---------- Trecho fornecido ----------

Entrevista de 2007 com a pesquisadora Mundinha Araújo - reportagem ainda atualíssima.
Mundinha Araújo conclui pesquisa sobre o líder da maior insurreição de escravos ocorrida no Maranhão
Por: Manoel Santos Neto
Uma
das figuras mais controvertidas da História do Maranhão – o Negro Cosme
– acaba de ressurgir por meio de uma cuidadosa análise de documentos
sobre a Balaiada e será o tema do novo livro da jornalista e escritora,
ensaísta Maria Raymunda Araújo, a ser publicado no começo de 2007. Ela
se prepara para este arrojado desafio, depois de ter conseguido, em
meados do mês passado, a reedição de seu livro Insurreição de Escravos
em Viana – 1867, editado pelo antigo Sioge em 1994.

----------

**Instrução escrita**
Devolva, sem nenhuma alteração, a parte da reportagem que começa em "Mundinha Araújo conclui" e termina em "Sioge em 1994.". Baseie-se somente na reportagem.

---------- Linhas apresentadas ----------

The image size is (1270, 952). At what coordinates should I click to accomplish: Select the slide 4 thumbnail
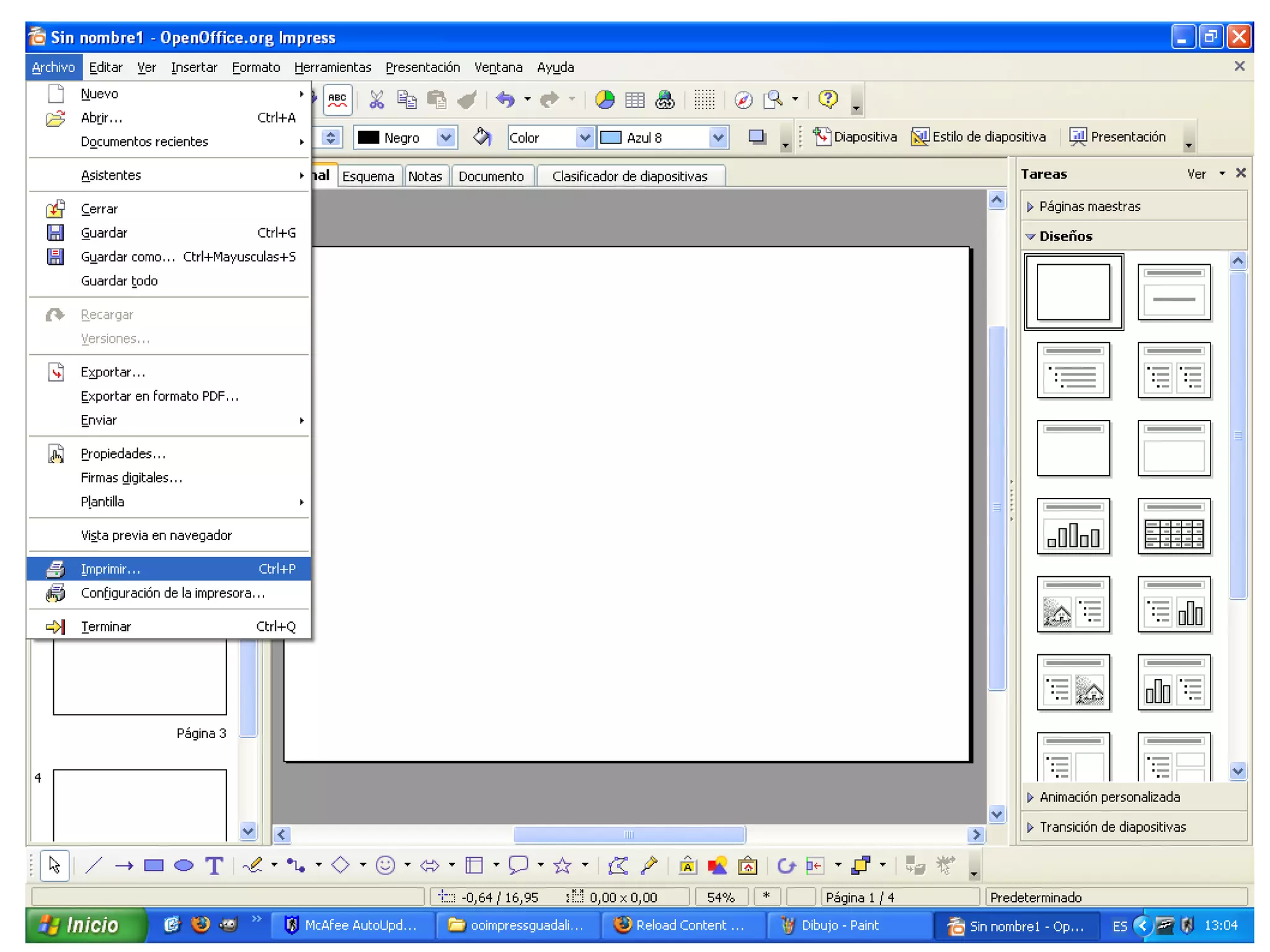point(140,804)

----------
---------- Linhas apresentadas ----------

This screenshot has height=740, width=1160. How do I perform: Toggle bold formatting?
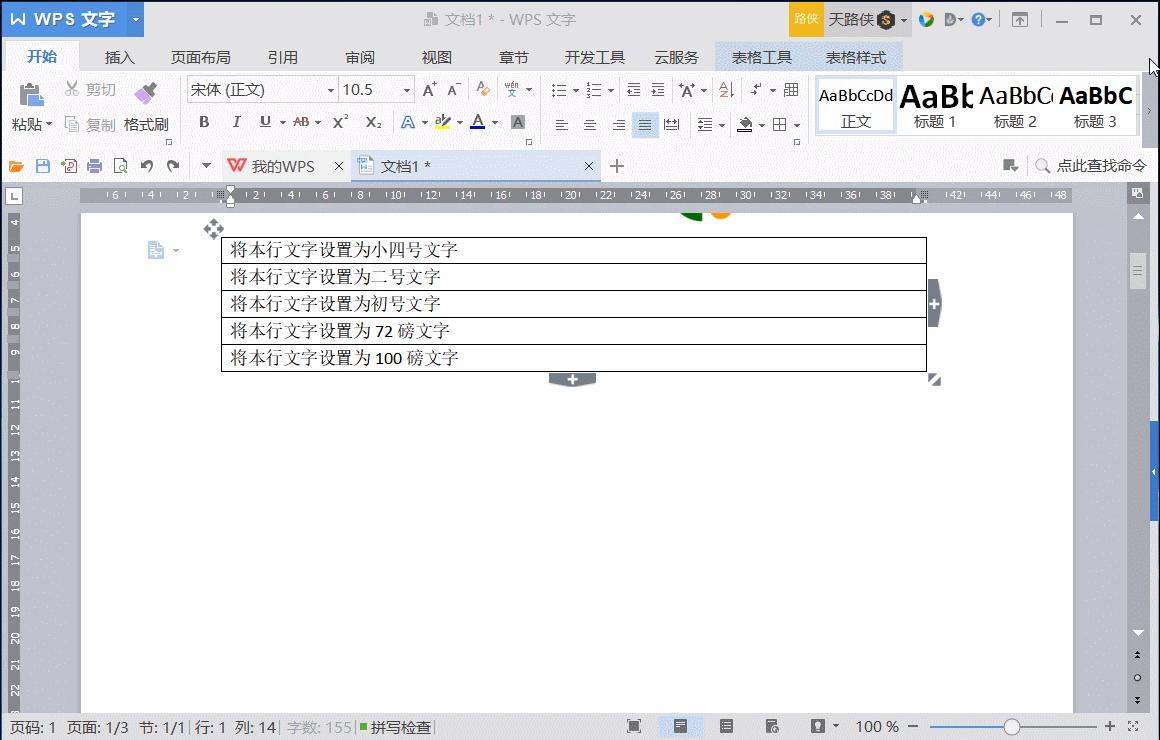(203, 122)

----------

**Solução escrita**
Mundinha Araújo conclui pesquisa sobre o líder da maior insurreição de escravos ocorrida no Maranhão
Por: Manoel Santos Neto
Uma
das figuras mais controvertidas da História do Maranhão – o Negro Cosme
– acaba de ressurgir por meio de uma cuidadosa análise de documentos
sobre a Balaiada e será o tema do novo livro da jornalista e escritora,
ensaísta Maria Raymunda Araújo, a ser publicado no começo de 2007. Ela
se prepara para este arrojado desafio, depois de ter conseguido, em
meados do mês passado, a reedição de seu livro Insurreição de Escravos
em Viana – 1867, editado pelo antigo Sioge em 1994.